EXERCISE TEXT =
Start of Block

What is the temperature now? In the low to mid-80's should be OK. Heat speeds up the cycle so you treat faster, that is the advantage. I am not convinced that heat will kill ich unless much higher. One week can be sufficient but it is best to give a second (whole or in part).
 
It is sometimes (well, always) a bit difficult assessing a situation when one is not there to observe and have the observational background to recognize everything. But from what you've said, I would be inclined to do a partial water change and not add more salt; this will lessen the salt content. With betta certainly, and I would say kuhlii loaches too, heat should not be such a problem (compared to salt). Invertebrates (snails) do not like salt either.

What is the temperature now? In the low to mid-80's should be OK. Heat speeds up the cycle so you treat faster, that is the advantage. I am not convinced that heat will kill ich unless much higher. One week can be sufficient but it is best to give a second (whole or in part).

Okay cool. We're definitely on the same wavelength here. I'll do a PWC tonight and not add any more salt.

It's interesting that nerite snails don't like salt. Don't they need salt or brackish water to reproduce?

End of Block

MATERIAL SUPPLIED =
Start of Block

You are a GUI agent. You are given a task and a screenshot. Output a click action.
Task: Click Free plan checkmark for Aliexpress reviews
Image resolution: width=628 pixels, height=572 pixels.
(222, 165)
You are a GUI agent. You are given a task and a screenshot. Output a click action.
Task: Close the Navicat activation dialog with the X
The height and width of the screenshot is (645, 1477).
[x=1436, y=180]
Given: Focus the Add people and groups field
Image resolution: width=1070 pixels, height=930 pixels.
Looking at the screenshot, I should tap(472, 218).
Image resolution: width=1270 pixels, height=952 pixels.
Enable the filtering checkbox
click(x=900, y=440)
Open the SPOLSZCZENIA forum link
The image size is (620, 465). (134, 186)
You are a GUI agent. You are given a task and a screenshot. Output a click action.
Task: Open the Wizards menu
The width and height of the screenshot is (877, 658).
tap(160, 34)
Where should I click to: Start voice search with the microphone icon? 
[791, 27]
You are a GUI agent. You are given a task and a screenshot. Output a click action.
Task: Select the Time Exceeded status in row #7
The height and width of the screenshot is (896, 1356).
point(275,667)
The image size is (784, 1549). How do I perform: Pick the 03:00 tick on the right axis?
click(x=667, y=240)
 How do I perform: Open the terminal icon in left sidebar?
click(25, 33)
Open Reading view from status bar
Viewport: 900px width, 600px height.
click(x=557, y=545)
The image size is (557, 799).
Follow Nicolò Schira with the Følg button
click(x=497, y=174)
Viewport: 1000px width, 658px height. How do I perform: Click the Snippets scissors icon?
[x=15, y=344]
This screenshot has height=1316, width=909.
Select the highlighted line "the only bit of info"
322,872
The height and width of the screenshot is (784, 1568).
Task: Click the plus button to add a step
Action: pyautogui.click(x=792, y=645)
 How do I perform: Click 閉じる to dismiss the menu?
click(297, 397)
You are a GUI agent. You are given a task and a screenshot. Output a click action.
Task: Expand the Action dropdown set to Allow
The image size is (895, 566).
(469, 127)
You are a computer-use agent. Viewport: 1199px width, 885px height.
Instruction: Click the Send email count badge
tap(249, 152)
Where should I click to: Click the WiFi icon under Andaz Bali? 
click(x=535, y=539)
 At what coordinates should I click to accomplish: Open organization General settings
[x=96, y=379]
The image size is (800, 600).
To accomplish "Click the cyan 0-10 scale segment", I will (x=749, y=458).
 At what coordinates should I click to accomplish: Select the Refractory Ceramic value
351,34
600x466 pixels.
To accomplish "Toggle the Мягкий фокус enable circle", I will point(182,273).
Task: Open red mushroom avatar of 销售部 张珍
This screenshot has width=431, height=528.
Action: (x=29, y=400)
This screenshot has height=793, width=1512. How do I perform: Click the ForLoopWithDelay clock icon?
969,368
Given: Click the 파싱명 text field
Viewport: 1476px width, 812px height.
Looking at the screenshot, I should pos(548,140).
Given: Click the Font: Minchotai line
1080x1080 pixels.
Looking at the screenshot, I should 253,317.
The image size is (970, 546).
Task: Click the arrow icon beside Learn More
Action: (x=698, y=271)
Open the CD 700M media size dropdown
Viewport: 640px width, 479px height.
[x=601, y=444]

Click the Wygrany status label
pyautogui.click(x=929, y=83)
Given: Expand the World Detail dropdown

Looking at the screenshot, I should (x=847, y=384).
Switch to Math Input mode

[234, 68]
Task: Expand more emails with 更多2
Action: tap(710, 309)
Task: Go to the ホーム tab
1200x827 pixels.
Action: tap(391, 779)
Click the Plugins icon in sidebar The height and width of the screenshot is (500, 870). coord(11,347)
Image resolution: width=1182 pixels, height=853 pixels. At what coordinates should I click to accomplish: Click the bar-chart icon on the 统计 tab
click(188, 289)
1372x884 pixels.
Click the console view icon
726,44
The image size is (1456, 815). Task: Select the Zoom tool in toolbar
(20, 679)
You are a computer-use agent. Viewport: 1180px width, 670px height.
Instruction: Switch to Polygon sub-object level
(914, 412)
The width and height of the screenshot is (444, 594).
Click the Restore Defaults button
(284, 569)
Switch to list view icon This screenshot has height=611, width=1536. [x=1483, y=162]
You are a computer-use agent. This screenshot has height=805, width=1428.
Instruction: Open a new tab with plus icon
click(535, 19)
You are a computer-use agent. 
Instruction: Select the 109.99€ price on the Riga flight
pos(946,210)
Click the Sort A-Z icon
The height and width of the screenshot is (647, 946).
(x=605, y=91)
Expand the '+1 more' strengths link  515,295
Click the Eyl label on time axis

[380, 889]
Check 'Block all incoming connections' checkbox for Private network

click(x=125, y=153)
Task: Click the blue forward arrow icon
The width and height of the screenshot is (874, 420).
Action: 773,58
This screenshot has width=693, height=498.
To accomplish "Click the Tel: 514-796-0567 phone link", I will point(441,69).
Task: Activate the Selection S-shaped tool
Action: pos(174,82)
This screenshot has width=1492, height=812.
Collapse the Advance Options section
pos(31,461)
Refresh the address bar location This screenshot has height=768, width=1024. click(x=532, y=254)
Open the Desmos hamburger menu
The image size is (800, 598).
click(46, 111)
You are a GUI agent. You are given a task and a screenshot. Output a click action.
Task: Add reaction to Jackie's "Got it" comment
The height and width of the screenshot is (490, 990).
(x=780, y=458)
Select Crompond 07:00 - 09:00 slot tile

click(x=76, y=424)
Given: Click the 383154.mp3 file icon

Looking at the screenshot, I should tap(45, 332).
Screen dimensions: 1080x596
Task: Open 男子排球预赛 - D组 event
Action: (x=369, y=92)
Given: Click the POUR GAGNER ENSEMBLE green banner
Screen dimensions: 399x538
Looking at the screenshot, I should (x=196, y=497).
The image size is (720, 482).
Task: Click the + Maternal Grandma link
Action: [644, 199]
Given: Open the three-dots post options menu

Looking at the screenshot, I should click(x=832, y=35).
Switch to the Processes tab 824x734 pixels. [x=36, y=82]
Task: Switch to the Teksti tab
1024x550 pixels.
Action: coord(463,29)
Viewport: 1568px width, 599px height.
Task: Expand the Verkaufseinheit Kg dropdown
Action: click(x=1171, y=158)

End of Block

PARTS OF THE EXERCISE =
1. According to the fish-care text, what temperature range should be OK?
2. Print the part of the fish-care text starting with "Okay cool. We're" and going on through "water to reproduce?".
The data are separate material and do not belong to the fish-care text.

RESPONSES BY ITEM NUMBER =
1. The low to mid-80's.

2.
Okay cool. We're definitely on the same wavelength here. I'll do a PWC tonight and not add any more salt.

It's interesting that nerite snails don't like salt. Don't they need salt or brackish water to reproduce?